- Giles, c. 1925
- Born: May 7, 1903 Blissfield, Michigan, United States
- Died: April 15, 1985 Bloomfield Hills, Michigan, United States
- Education: University of Michigan
- Known for: Baseball player and attorney

= William B. "Buck" Giles =

American lawyer

William Bliss "Buck" Giles (May 7, 1903 - April 15, 1985) was an American baseball player and attorney. He played second base for the Michigan Wolverines baseball team in 1924 and 1925. In 1925, he became the first Michigan baseball player to win the Big Ten Conference Medal of Honor. He was inducted into the University of Michigan Athletic Hall of Honor in 1980.
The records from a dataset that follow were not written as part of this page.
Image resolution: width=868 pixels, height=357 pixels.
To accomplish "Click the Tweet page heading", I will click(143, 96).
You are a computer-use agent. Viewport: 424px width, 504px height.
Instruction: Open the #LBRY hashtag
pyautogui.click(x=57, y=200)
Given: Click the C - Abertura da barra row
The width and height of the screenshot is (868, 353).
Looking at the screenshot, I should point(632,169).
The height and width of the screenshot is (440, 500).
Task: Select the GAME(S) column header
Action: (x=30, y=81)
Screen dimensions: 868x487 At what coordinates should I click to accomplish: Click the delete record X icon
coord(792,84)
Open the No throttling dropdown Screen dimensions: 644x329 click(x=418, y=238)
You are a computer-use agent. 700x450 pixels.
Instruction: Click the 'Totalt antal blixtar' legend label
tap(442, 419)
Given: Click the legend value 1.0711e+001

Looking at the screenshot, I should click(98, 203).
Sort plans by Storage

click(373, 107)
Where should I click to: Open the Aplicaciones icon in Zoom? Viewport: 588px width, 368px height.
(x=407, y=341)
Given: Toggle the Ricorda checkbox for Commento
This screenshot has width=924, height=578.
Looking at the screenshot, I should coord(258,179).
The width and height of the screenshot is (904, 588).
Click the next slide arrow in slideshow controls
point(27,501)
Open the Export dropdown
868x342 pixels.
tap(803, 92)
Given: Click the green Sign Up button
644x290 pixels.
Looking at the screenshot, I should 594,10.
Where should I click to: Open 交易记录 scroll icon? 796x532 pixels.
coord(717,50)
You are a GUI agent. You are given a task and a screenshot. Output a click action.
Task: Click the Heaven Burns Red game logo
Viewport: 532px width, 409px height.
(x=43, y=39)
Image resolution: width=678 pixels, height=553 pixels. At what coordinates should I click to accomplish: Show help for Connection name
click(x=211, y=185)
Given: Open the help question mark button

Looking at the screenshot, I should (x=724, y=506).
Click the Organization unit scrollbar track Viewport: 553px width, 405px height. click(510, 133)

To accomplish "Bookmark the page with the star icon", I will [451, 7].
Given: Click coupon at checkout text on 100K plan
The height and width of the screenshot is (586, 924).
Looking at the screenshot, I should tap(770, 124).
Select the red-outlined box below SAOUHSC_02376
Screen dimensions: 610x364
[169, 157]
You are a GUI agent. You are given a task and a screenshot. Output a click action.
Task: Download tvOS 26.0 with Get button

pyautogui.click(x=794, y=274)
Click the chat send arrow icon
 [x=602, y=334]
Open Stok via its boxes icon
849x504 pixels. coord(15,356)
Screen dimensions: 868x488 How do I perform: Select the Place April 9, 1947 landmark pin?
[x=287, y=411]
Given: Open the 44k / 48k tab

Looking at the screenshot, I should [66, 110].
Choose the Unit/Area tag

==University of Michigan==
A native of Blissfield, Michigan, Giles attended the University of Michigan where he played second base for the Michigan Wolverines baseball team from 1923 to 1925. He was Michigan's leadoff hitter in 1924 and 1925, and he helped lead the team to the Big Ten Conference championship in 1924. In April 1925, he became the first Michigan baseball player to win the Big Ten Conference Medal of Honor.

Gile received his undergraduate degree from Michigan in 1924, remained at Michigan for law school, and received his law degree in 1927. He had an opportunity to play professional baseball but opted instead to practice law.

In October 1956, longtime Michigan baseball coach Ray Fisher selected Giles as a second baseman for his all-time Michigan baseball team. In 1980, Giles was inducted into the University of Michigan Athletic Hall of Honor as part of the third induction class. He was the fourth Michigan baseball player (following Bill Freehan, Bennie Oosterbaan, and George Sisler) to be inducted into the Hall of Honor.

==Later years==
After leaving Michigan, Giles practiced corporate and probate law in Detroit. He was also a director of the Transportation Advertising Co. and Burton Abstract & Title Co., an associate professor of law at the Detroit College of Law.

Giles was married. He and his wife, Margaret, had two daughters: Gail and Greta. Gail died in 1953 at age 17, after a short illness, at the family home in Detroit. He later served as counsel for Michigan Sports Hall of Fame. In 1971, he was elected as the president of the University of Michigan's graduate "M" Club. Giles died in April 1985 at Bloomfield Hills, Michigan.

Giles retired from his law practice in 1978. He died in April 1985 at his home in Bloomfield Hills, Michigan.